• _Excerpted passage_
This is not a radically new idea. When digital teams have been created to overhaul government’s online presence in countries such as Italy and the United Kingdom, one of the first decision they took was to publish dashboards with adoption data on digital government, automatically generated. Researchers in the Understanding Value Co-Creation in Public Services for Transformation European Public Administrations (Co-VAL) project – a 12-member Horizon 2020-funded consortium in which the Lisbon Council participated – identified eight such national dashboards.
Another factor makes this approach relatively easy to implement. Funding instruments all entail reporting mechanisms. Such mechanisms already gather much data from beneficiaries. Indeed, the Horizon Europe programme includes a mandate on open research data: by default, data generated by the project is publicly accessible. And adoption data could be easily published on the European Open Data Portal, which already publishes an array of machine readable data on all projects funded. In other words, opening up adoption data is an example of incremental innovation that can have a powerful impact. Last but not least, as adoption metrics are aggregate data, there are no data protection concerns.
This transparency is particularly important in the new political climate. Leaders of the G-7 recently committed to driving a new agenda that puts government more directly in the service of citizens as part of the so-called Cornwall Consensus. In Europe, this new reality is seen in a more proactive industrial policy that could best be described as unambiguously patriotic: building a European cloud, orienting research towards government-defined missions, creating a European semiconductor industry, ensuring European access to raw materials, making sure that European data are processed following European standards.

• _Task description_
Write the next part of the passage on publishing adoption data for government-funded digital projects, starting after its final sentence. The items have no role in this exercise.

• _Listed records_
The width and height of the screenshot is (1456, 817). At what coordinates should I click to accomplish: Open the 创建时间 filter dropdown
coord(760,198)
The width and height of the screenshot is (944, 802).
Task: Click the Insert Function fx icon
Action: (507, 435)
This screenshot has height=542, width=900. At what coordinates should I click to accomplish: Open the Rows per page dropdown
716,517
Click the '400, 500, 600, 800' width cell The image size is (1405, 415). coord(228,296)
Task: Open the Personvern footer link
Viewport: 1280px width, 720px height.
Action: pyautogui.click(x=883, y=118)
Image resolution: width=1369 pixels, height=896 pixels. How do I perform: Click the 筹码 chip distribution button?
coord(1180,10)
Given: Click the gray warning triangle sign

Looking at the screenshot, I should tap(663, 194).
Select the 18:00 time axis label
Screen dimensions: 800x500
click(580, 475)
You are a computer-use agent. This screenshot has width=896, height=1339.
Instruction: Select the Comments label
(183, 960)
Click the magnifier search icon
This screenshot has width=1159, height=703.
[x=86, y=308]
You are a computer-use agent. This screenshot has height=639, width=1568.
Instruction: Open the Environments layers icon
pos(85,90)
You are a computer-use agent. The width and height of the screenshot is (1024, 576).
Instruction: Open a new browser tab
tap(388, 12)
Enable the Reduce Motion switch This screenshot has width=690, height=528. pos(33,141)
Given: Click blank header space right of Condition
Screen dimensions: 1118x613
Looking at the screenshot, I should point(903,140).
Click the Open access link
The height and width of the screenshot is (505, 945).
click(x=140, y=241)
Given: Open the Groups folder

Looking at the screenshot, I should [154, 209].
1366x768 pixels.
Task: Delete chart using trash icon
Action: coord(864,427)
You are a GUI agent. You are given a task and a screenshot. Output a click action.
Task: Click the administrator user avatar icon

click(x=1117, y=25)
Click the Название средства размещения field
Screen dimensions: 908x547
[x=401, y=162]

• _Response_
These are legitimate goals. And government intervention can be successful at times, as the examples of Japan, South Korea and Taiwan have shown. In his wonderful book “How Asia Works: Success and Failure in the World’s Most Dynamic Region,” Joe Studwell argues that a major role in these countries’ theory-defying growth was played by government subsidising export-oriented companies. But crucially, the mechanism was carefully designed to encourage delivery and provide the right incentives to entrepreneurs. Simply put, public subsidies were conditional on meeting export targets, and companies not meeting the targets lost this crucial support and in most cases went bankrupt. So, rather than picking winners, governments accelerated the process of creative destruction by eliminating less competitive companies. The selection process was not based on bureaucrats picking winners but on actual demand for the products and services from real consumers making choices in highly competitive markets.
I believe a similar approach should be adopted for the digital compass. It’s okay to strive for digital sovereignty, but to avoid the risk of repeating past mistakes and get the most out of this unique investment round, appropriate checks and balances should be in place to make sure that the projects are aligned with the needs of the market rather than with the expectations of government officials. Open adoption metrics can be both the proof and the stimulus towards this goal.
David Osimo is director of research at the Lisbon Council.